(Text passage):
Hello, I think that the PR was fantastic and it works similar to twine. I do not like at all putting my credentials on the file system. Please resubmit again. I have not knowledge about this kind of procedures
You'll hit the same resistance again, I suspect. This is precisely the sort of issue that keyring support was intended to avoid - pip needing to implement multiple mechanisms for handling authentication, each for a particular (entirely valid) use case. If keyring support (or keyring itself) isn't sufficient for this use case, we should be improving them, not implementing an alternative mechanism.
I do not find any article about how to use keyring for "Python3 pip + virtualenv". Could you point me a link?
If keyring support (or keyring itself) isn't sufficient for this use case, we should be improving them, not implementing an alternative mechanism.
This is a reasonable request, but it also doesn't seem like keyring is designed for the problem of CI/CD or automated builds or however you want to think of the issue that env var auth is trying to solve. The fact that it needs a "headless linux" section seems like an indicator of this. Maybe I'm wrong. Either way, this comment from the PR seems to capture my situation nicely:
If I understand correctly you expect me to: 1) Install the python keyring package on my systems (without using pip) 2) Implement my own keyring backend and install that on my systems (without using pip) 3) Configure keyring to on all my systems to use my special backend.
That sounds like so much effort that I would rather munge my pip
config/requirements.txt to inject credentials on the fly during builds.
If specifying explicit environment variables that pip
will use for auth feels like a slippery slope, another option that seems to work for npm
would be to attempt to replace things that look like environment variables in configuration files. This would at least allow one to set index-url
with userinfo parts like https://${MY_USER}:${MY_PASS}@secretpypi.example.org
and inject the relevant variables in CI. I don't know the pip
code base at all or if that is feasible; just a thought that occurred to me. It also has the advantage of allowing the user to auth against multiple indexes if necessary by specifying different env vars for each.
it also doesn't seem like keyring is designed for the problem of CI/CD or automated builds or however you want to think of the issue that env var auth is trying to solve
Have you raised that with the keyring project? Honestly, that's all we're suggesting here, and we're getting a lot of pushback. Pip added support for keyring, in a good-faith attempt to handle the requests we were getting for a mechanism to store credentials outside of pip¹. We were led to understand that the submitted PR was a good solution to this issue, and we took it on trust that keyring did the job we'd been told that it did.
To date, no-one has demonstrated that keyring isn't up to the job. Certainly, we've had people say that keyring doesn't support their use case. But nor does pip - someone will need to write new code, and the idea of adding keyring support was to delegate handling this sort of use case to that project. Until we see a definite statement from them that they aren't interested in supporting the use cases being described here, there's not much pip should be doing (IMO). If keyring come back and say they don't want to support this use case, then pip needs to look at what to do - and in my view, I'd want to reconsider whether we should be looking for an alternative to keyring that does support our users - I still don't want pip to get into the business of credential management².
attempt to replace things that look like environment variables in configuration files
You can use environment variables in requirements files. Have you tried using that feature to see if it handles your use case?

(Stored data):
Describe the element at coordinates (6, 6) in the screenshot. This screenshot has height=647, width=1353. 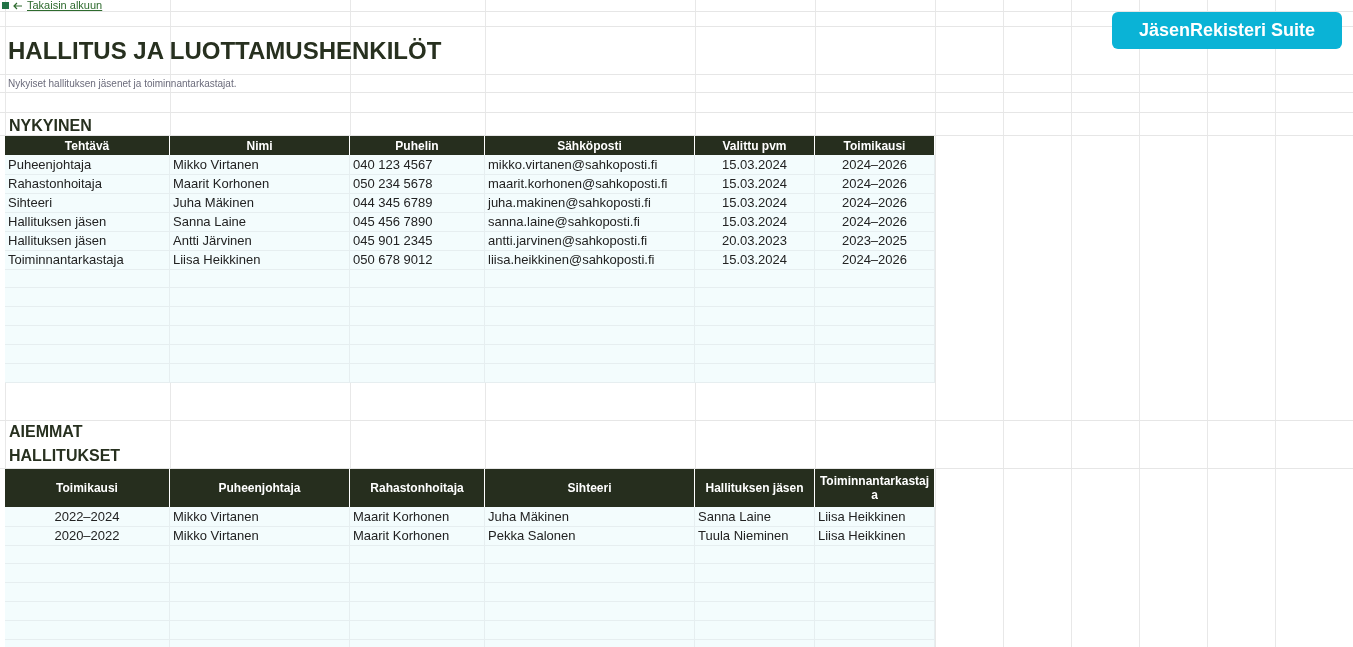
I see `cell-cursor-icon` at that location.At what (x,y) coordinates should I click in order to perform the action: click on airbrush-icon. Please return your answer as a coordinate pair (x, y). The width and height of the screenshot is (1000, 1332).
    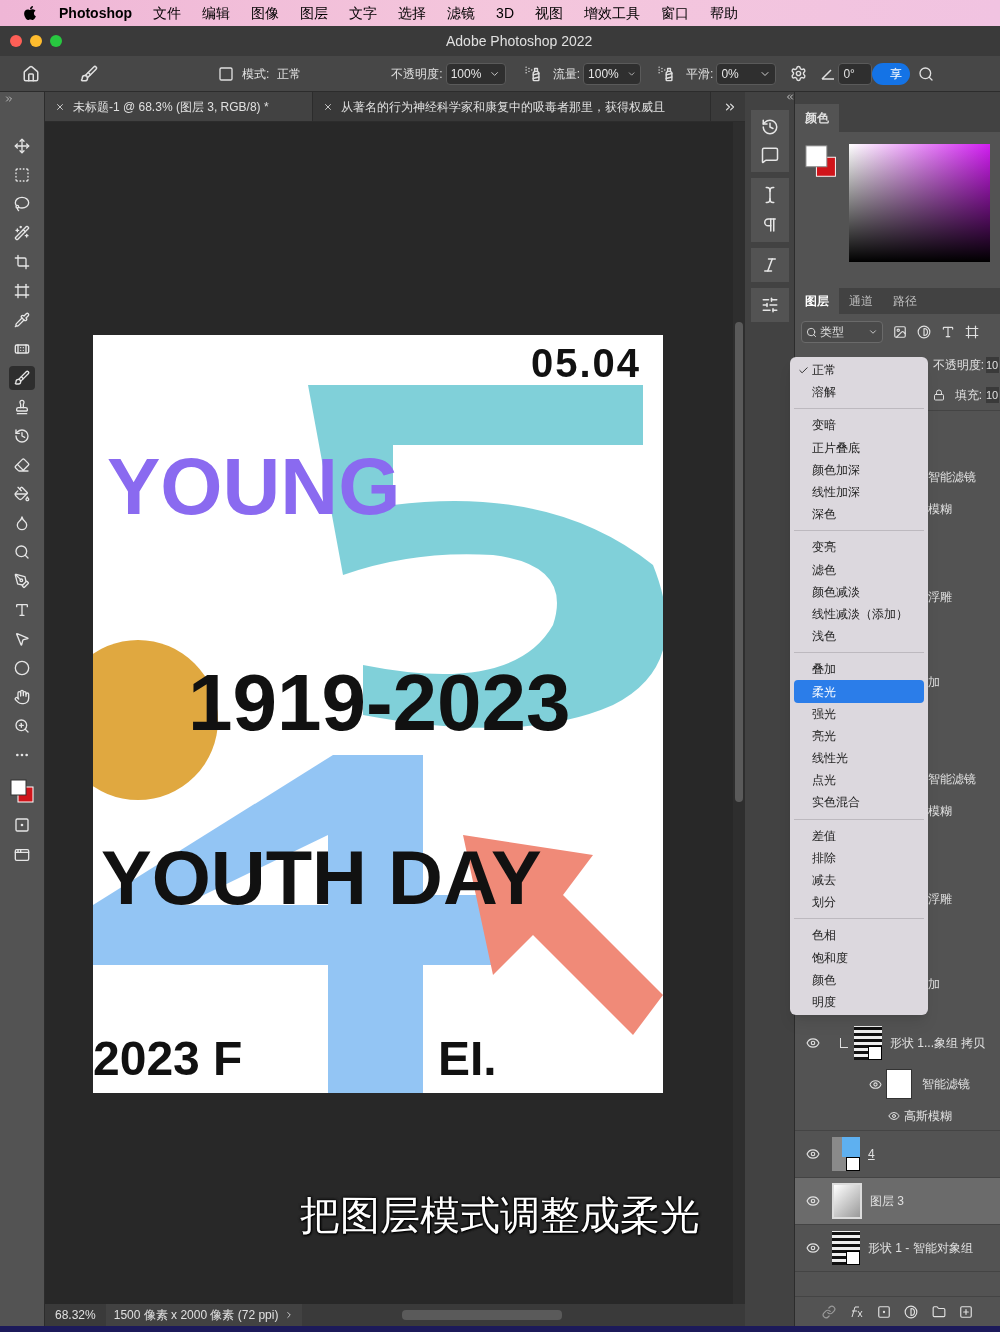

(Activities):
a) According to the discussion about pip authentication, what can be used in requirements files?
b) Retype word for word the stretch of the discussion about pip authentication from "This is a reasonable" through "my special backend.".

(Answers to the problems):
a) Environment variables.

b)
This is a reasonable request, but it also doesn't seem like keyring is designed for the problem of CI/CD or automated builds or however you want to think of the issue that env var auth is trying to solve. The fact that it needs a "headless linux" section seems like an indicator of this. Maybe I'm wrong. Either way, this comment from the PR seems to capture my situation nicely:
If I understand correctly you expect me to: 1) Install the python keyring package on my systems (without using pip) 2) Implement my own keyring backend and install that on my systems (without using pip) 3) Configure keyring to on all my systems to use my special backend.